WHAT IS EXPECTED - Retype exactly the span of lines below from the one with "Given: Expand the 마케팅 채널 menu" through the one with "Image resolution: width=984". Do not include pictures.

######

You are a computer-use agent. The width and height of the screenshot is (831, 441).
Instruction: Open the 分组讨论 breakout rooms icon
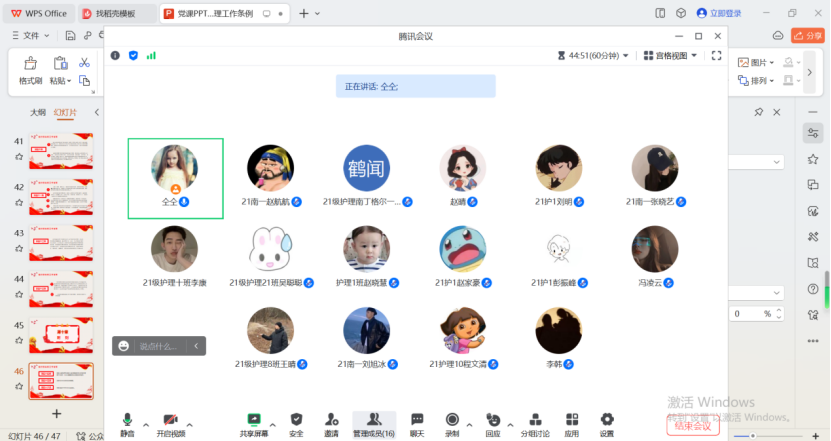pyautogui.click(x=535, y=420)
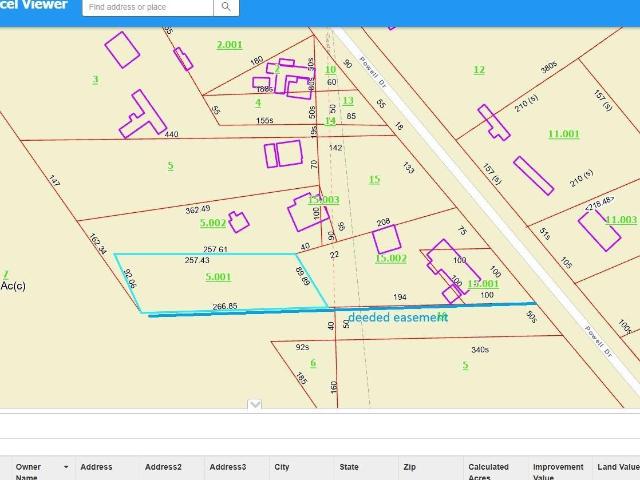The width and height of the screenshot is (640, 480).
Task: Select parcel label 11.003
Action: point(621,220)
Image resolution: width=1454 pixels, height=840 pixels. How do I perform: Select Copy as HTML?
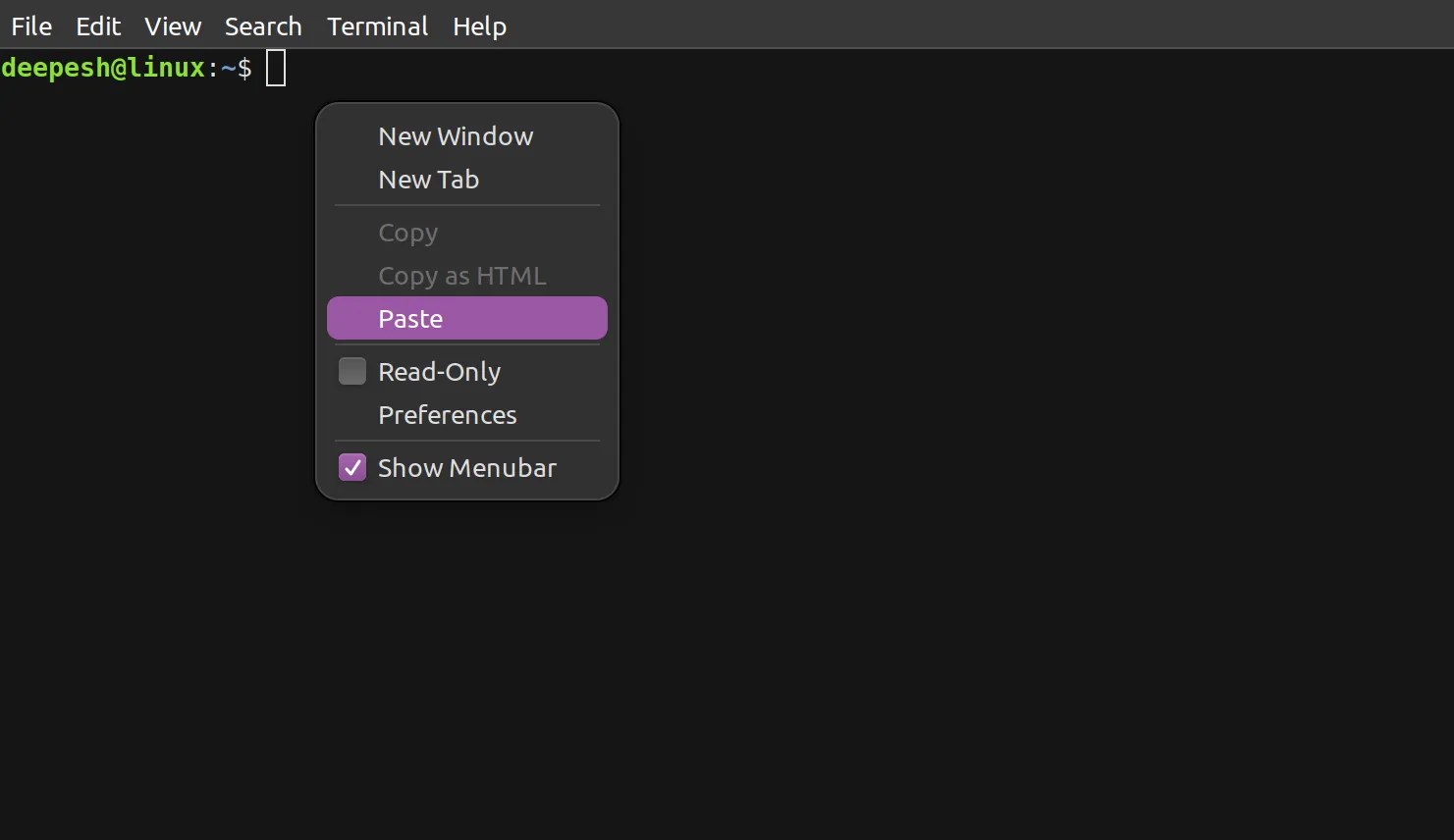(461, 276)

######

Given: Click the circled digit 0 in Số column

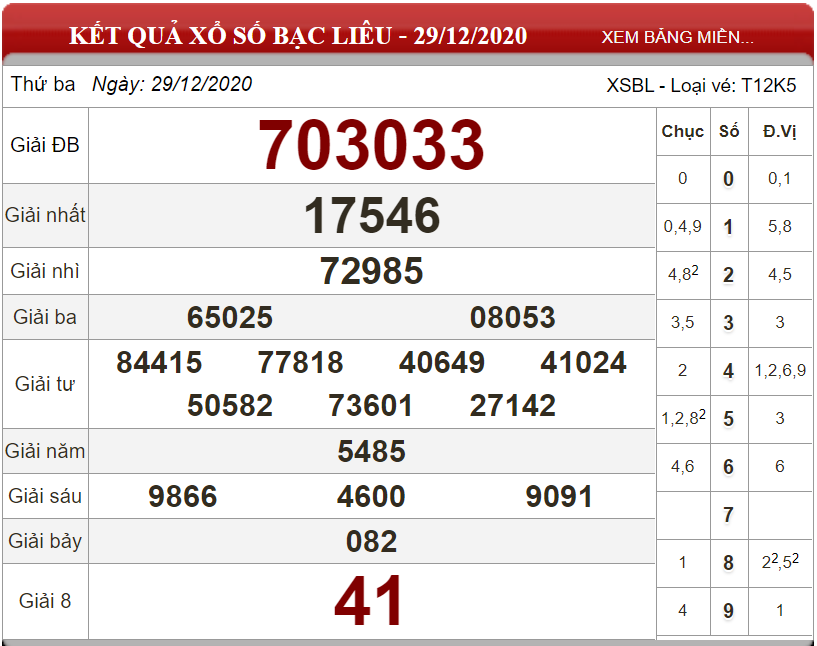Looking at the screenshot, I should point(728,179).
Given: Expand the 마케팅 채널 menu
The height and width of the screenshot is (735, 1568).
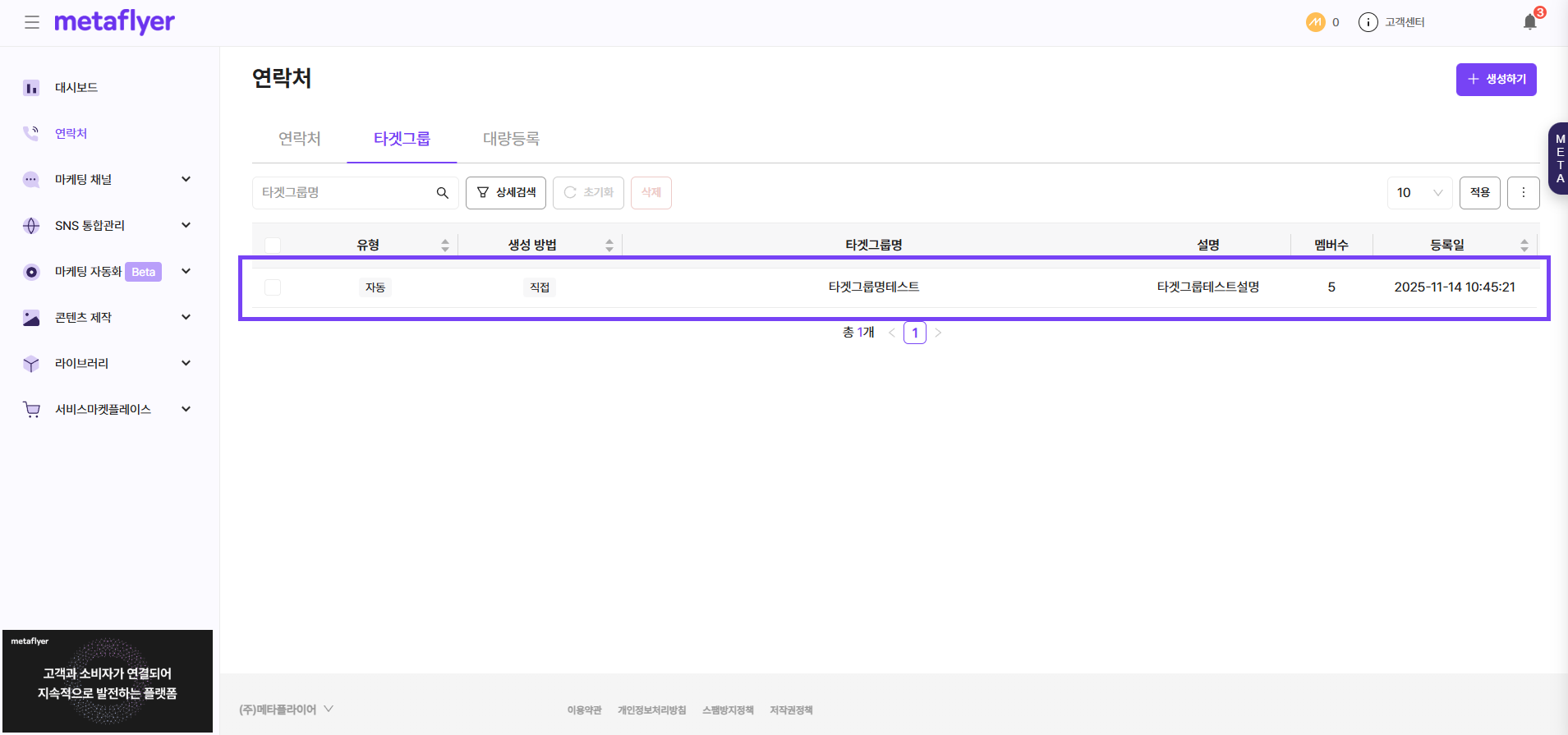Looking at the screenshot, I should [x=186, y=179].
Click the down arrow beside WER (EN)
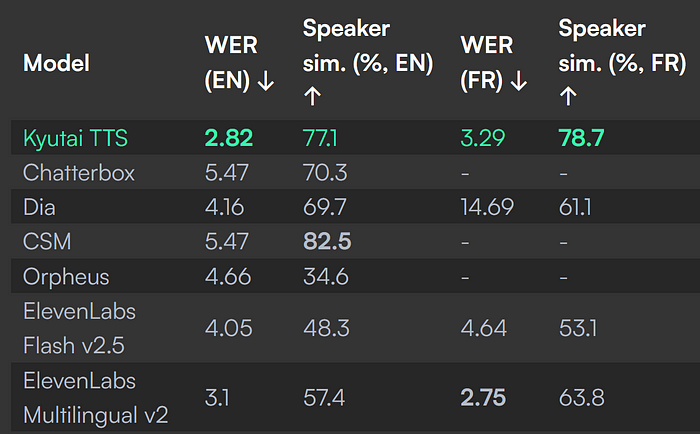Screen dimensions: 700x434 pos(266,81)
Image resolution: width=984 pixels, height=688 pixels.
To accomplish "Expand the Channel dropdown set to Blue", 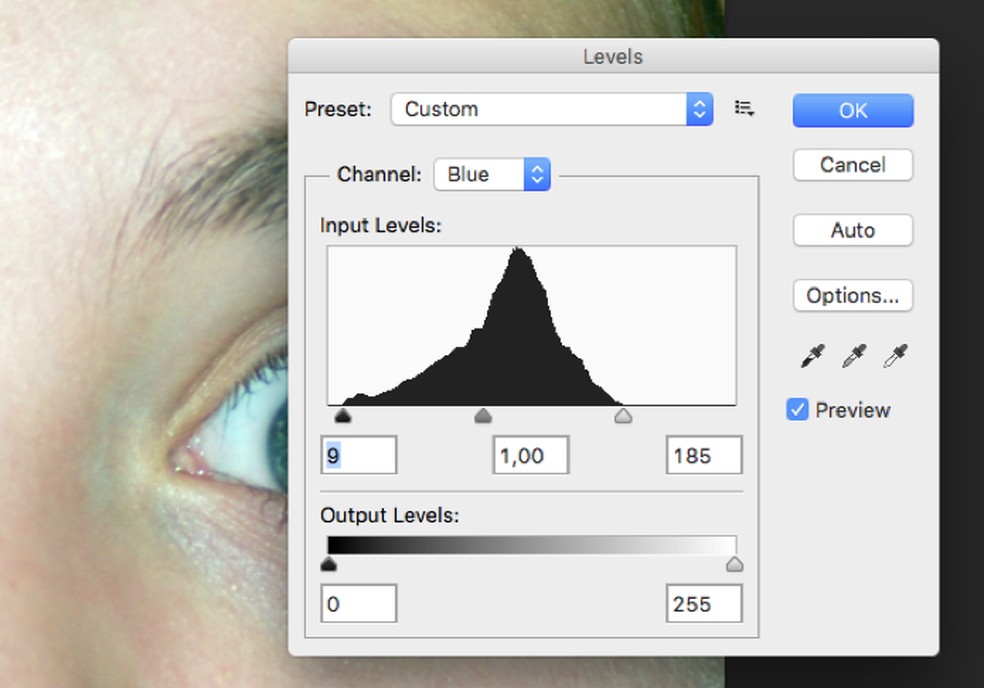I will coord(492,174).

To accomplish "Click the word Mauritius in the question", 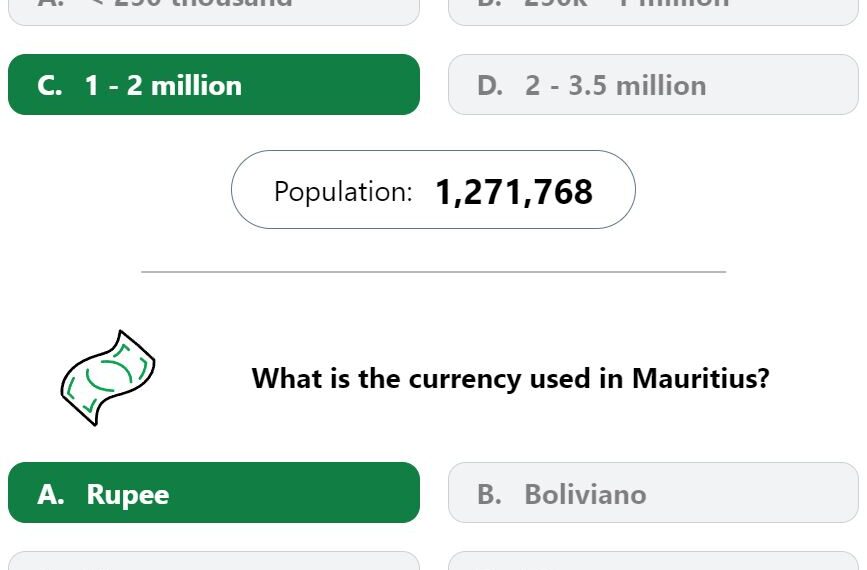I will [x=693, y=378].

######

TASK SOLUTION -
Given: Expand the 마케팅 채널 menu
The height and width of the screenshot is (735, 1568).
Looking at the screenshot, I should [x=186, y=179].
Click the down arrow beside WER (EN)
Screen dimensions: 700x434 pos(266,81)
Image resolution: width=984 pixels, height=688 pixels.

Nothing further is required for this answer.